● Problem description
Search the listing for the string "agent" and copy every line that contains it.

● Data shown
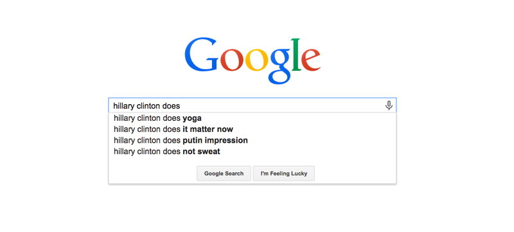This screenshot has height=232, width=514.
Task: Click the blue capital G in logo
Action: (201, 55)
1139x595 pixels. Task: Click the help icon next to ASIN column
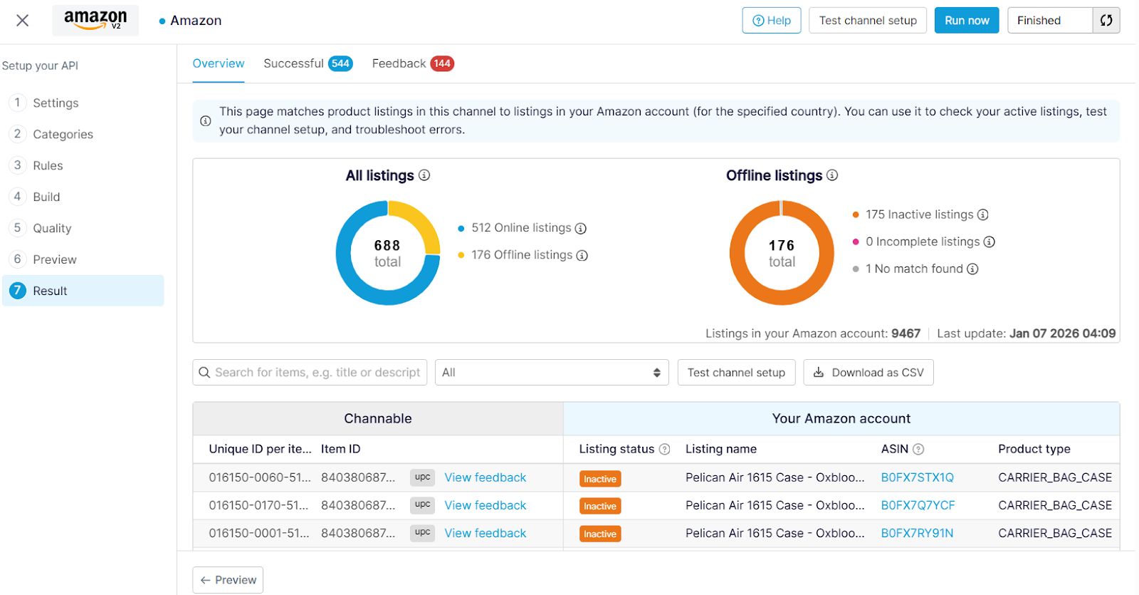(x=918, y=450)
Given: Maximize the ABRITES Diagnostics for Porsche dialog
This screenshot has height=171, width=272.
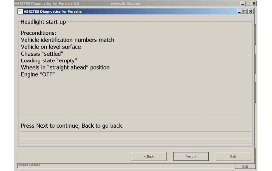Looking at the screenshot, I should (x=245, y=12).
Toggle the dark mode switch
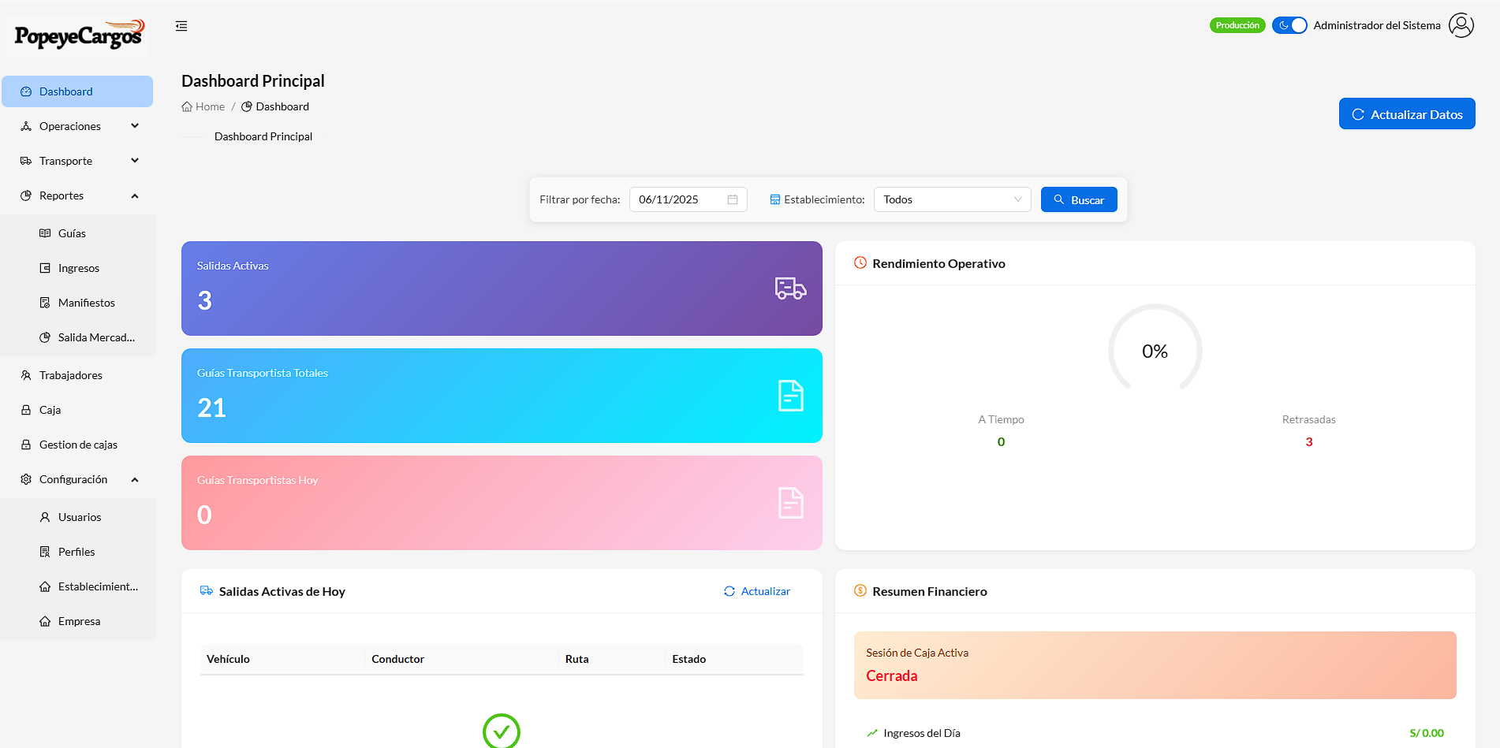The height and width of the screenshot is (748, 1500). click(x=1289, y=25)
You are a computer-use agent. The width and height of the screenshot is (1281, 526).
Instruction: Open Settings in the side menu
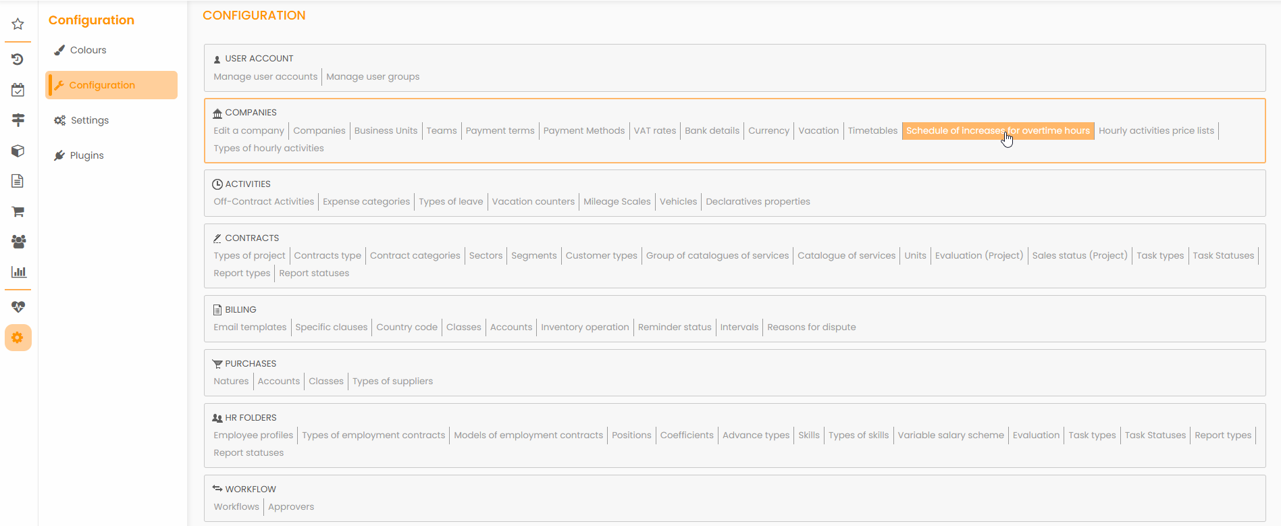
--
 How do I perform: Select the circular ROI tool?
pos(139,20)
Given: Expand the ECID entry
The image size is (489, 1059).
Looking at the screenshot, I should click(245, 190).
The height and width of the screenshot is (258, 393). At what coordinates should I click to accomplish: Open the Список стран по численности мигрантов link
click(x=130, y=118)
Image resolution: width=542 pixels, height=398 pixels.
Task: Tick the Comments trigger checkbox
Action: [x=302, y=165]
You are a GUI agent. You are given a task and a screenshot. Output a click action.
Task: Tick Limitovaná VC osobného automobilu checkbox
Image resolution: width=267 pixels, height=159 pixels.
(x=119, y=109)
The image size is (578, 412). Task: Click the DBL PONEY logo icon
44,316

● Written solution
You are a computer-use agent. The width and height of the screenshot is (1281, 526).
You are a GUI agent. You are given a task and a screenshot. Output a click action.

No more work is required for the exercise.